Barba, cabelo e bigode
Sílvio Bernardes
smabernardes@hotmail.com
Esturdia, como diz o outro, estava conversando com uma jovem amiga sobre os nomes de cortes de cabelo. Ela traz os seus, pretos, bem curtos e por mim ela soube que aquele corte fez muito sucesso nos anos de 1960 com o nome de à La Garçom. Falei com ela dos cortes que usávamos quando menino de calças curtas. De primeiro as crianças não tinham muito – ou nenhum – poder de decisão. Eram os pais quem conduziam seus destinos em quase todas as situações. Os barbeiros, por exemplo, eram escolhidos pelos pais e, no meu caso, minha mãe, que, aliás, decidia até o corte de cabelo. Usávamos, à época de meninice, o estilo “príncipe Danilo”, para o cabelo bem baixinho, quase careca, como eu já contei aqui. O nosso barbeiro era o João, da extinta “Barbearia JK”, ali próximo da Gruta. Tinha também o Joaquim barbeiro, que vez ou outra, revezava as tesouradas nas cabeças daquela molecada: os fio da dona Luzia.
Mais tarde, já rapazinho, perambulei por outras barbearias, não para experimentar cortes diferentes, mas a fim de conseguir serviços mais baratos. Cortei uma ou duas vezes meus belos cabelos negros (eram assim, juro) com um sujeito que falava esquisito e tinha um apelido mais esquisito ainda: Kilospeche. Sua barbearia funcionava no bairro do Serrado e era cheia de gaiolas de passarinhos, além dos petrechos de barbeiro, é claro. As barbearias eram, para nós moleques, um lugar em que a gente passava todos os dias, para uma conversa com o barbeiro e os seus fregueses ou à procura de algum sapato para engraxar. Nós éramos engraxates. Por essas e por outras que compareciam à nossa lista as barbearias da época: do Zezé do Emídio, na praça do Capeta, do Dionas e do Mauro, na praça da matriz, do Joaquim Gonçalves, na rua XV de novembro, do Ivan, próximo do grupo de cima, do Lua na rua Silva Jardim… “Arco ou tarco”, perguntou certa vez o barbeiro displicente.

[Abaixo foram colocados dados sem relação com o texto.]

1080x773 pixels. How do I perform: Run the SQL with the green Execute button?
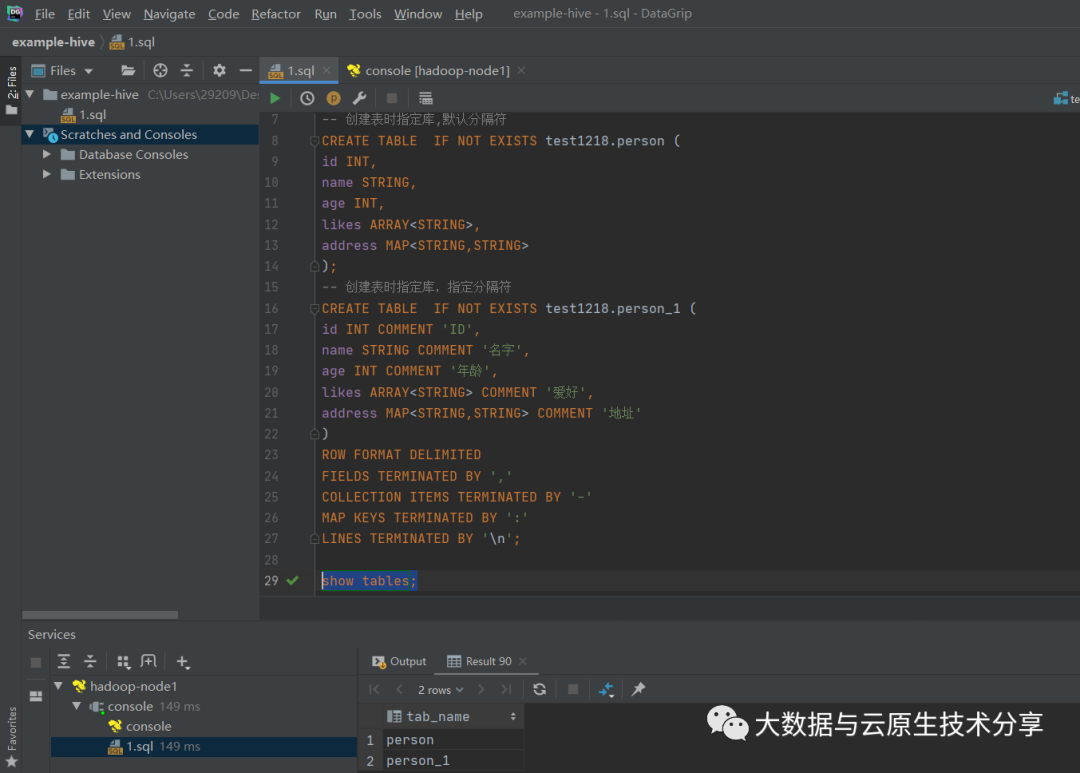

Ao que o cliente impertinente, respondeu: “não, Aqua Velva”. Os clientes saíam da barbearia novos, cheirosos e sorridentes.
Mas, minha maior frequência com um profissional do corte de cabelo – ate que eu encontrasse o Ademir Gomes de um passado recente e o Samir Amin, dos dias de hoje – foi com um senhor chamado Pimentel. O Pimentel cortou meus cabelos e de muitos dos meus amigos por um bom tempo. Também trabalhava no Serrado, próximo de uma praça cujo movimento era intenso. O Pimentel era um barbeiro habilidoso e bom de prosa. Era um senhor magro, moreno, ligeiro como um passarinho, e eu já o conheci levemente grisalho. Com ele eu passava um tempão em conversa fiada. Ficava ali sapeando no seu salão, ouvindo sua conversa mansa e vendo as tesouradas que faziam barba, cabelo e bigode.
Não sei se comecei a cortar o cabelo com o Pimentel por ele ser pai do meu colega de grupo escolar (e depois do Tiro de Guerra), o Agnaldo, ou se descobri que ele era pai do Agnaldo depois que frequentava a sua barbearia. Mas, isto pouco importa nestas lembranças.